TAREA 1:
Según la columna sobre las ceremonias religiosas en Fase 2, ¿en qué fecha y en qué medio se publicó?
TAREA 2:
Prosigue la columna sobre las ceremonias religiosas en Fase 2 a partir de su última oración.

TEXTO DE LECTURA:
========

Les dejamos a continuación esta columna de Cristóbal Aguilera, miembro de nuestro directorio publicada el 18 de marzo en El Líbero.
No es necesario ser creyente para suscribir esta sentencia. El hombre es un animal social, artístico, libre, racional. Necesita un techo, pero también un hogar. Un ateo puede sin problemas aceptar, tal vez movido por su propia experiencia, que tenemos una natural inclinación a despegarnos de la materia y reflexionar acerca de cuestiones espirituales como la muerte.
¿Cuál es el motivo, entonces, de la polémica tras la decisión del gobierno de levantar la prohibición de celebrar ceremonias religiosas en Fase 2? ¿Cómo se explica la fuerte objeción en contra de la celebración del culto religioso, si tanto moros como cristianos reconocen la importancia de resguardar la dimensión espiritual de la persona?
Pueden formularse múltiples hipótesis al respecto. Tal vez, un modo de encontrar una respuesta a estas preguntas es detener la mirada en la frase que complementa y llena de sentido la sentencia antes aludida: “sino de toda palabra que sale de la boca de Dios”. Aquí el consenso inicial tiende a diluirse bruscamente. Una cosa es aceptar que no nos reducimos a pura materia, pero otra distinta, muy distinta, es reconocer nuestra dependencia existencial. Podemos admitir incluso la necesidad, si se quiere, psicológica, de creer en algo o alguien cuya existencia no nos es posible comprender ni comprobar empíricamente. Pero de ahí a aceptar la idea según la cual lo que el hombre verdaderamente necesita, antes que todo, es oír lo que Dios quiere decirnos, hay un abismo de proporciones.

========

REGISTROS EXTRAÍDOS:
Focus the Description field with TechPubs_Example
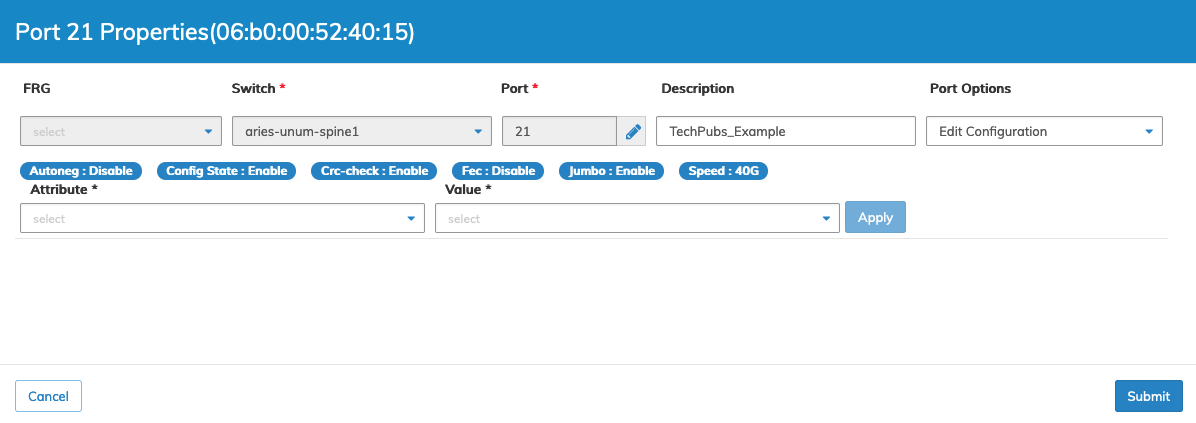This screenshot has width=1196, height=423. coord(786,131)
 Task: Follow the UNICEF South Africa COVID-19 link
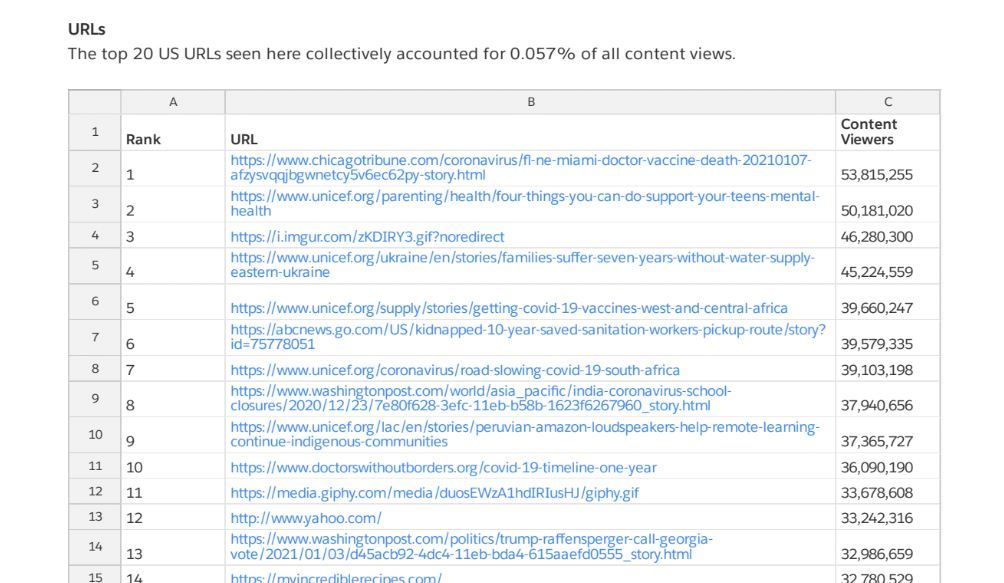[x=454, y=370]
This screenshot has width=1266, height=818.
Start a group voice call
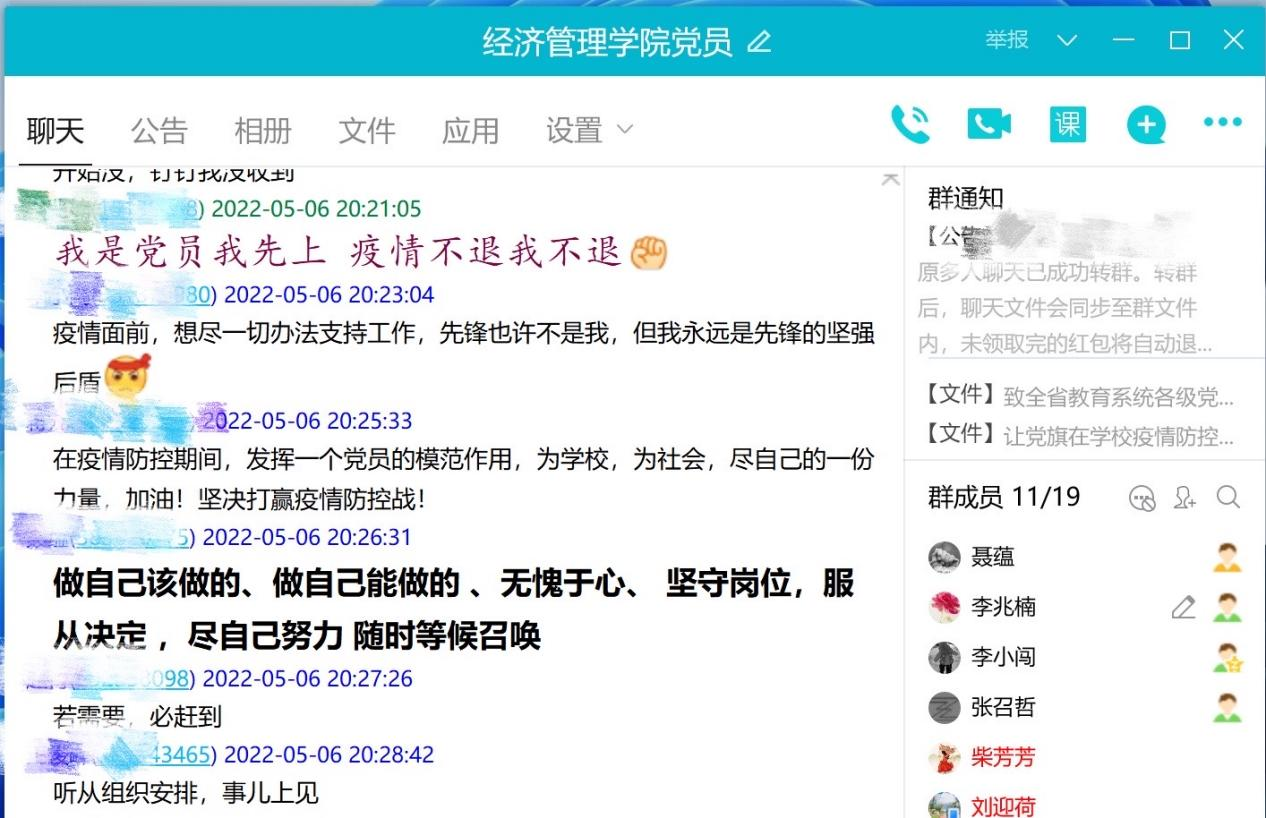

========

RESPUESTA 1:
Se publicó el 18 de marzo en El Líbero.

RESPUESTA 2:
La religión no pisa tierra firme en estos tiempos. Las amenazas que le asechan son múltiples, desde el deterioro de los vínculos sociales, hasta los errores y horrores que han cometido miembros de ciertas iglesias, pasando por las agendas políticas que buscan que la vida de fe en las sociedades democráticas se reduzca a rezar a puertas cerradas. Sin embargo, el principal adversario que enfrenta la religión es el mismo de siempre; el mismo que el demonio expresó en aquella frase con la cual tentó a Adán y Eva: “seréis como dioses”. Es la autoafirmación existencial, la referencia al propio yo, la exaltación de nuestra aparente soberanía individual aquello que choca frontalmente con la idea de relacionarnos con un ser superior que nos muestra lo pequeños y dignos que somos, y con la idea de que es ese ser el único fundamento de nuestras esperanzas.
¿Por qué diablos no se conforman con seguir la misa desde sus celulares? ¿Cuál es la idea de confesar las propias faltas ante un hombre que, tal vez, está contagiado o que nosotros podemos contagiar? ¿En realidad piensan que nuestra existencia eterna depende de comer con cierta frecuencia un trozo de pan blanco y circular? Estas preguntas, con las que se intenta interpelar a los creyentes, no nacen de una genuina preocupación por la salud pública. Lo que subyace a ellas es justamente la seguridad que aparentemente ofrece la doctrina (la religión) de la autonomía o soberanía individual. La perplejidad que provoca ver a familias enteras reclamando por no poder asistir a misa es la otra cara de la moneda de un sentimiento de excesiva confianza en las cosas de este mundo.
Quizá lo más sorprendente de todo sea que estos tiempos de pandemia nos han dado motivos de sobra para aquilatar nuestra propia insignificancia. A la vez, nadie podría negar que nuestra sociedad, previo a la llegada del virus, se encontraba, y ahora tal vez más, hundida en una especie de hastío generalizado que ha permitido la proliferación de lo que Robert Spaemann denominó “nihilismo banal”.
Todo esto, por cierto, es insostenible. La historia y nuestra propia experiencia nos demuestran que el hombre necesita darle a la existencia un sentido que sobrepasa las propias fuerzas; que requiere de una opción por la que valga la pena renunciar incluso a sí mismo. Una opción, a fin de cuentas, que haga justicia a la frase de que no solo de pan vive el hombre. Es obvio que algo así no es posible encontrarlo en este mundo, y puede que estemos más cerca de lo que creemos de aquel día en el que, según Leon Bloy, “los hombres estén tan cansados de los propios hombres que bastará con hablarles de Dios para verles llorar”.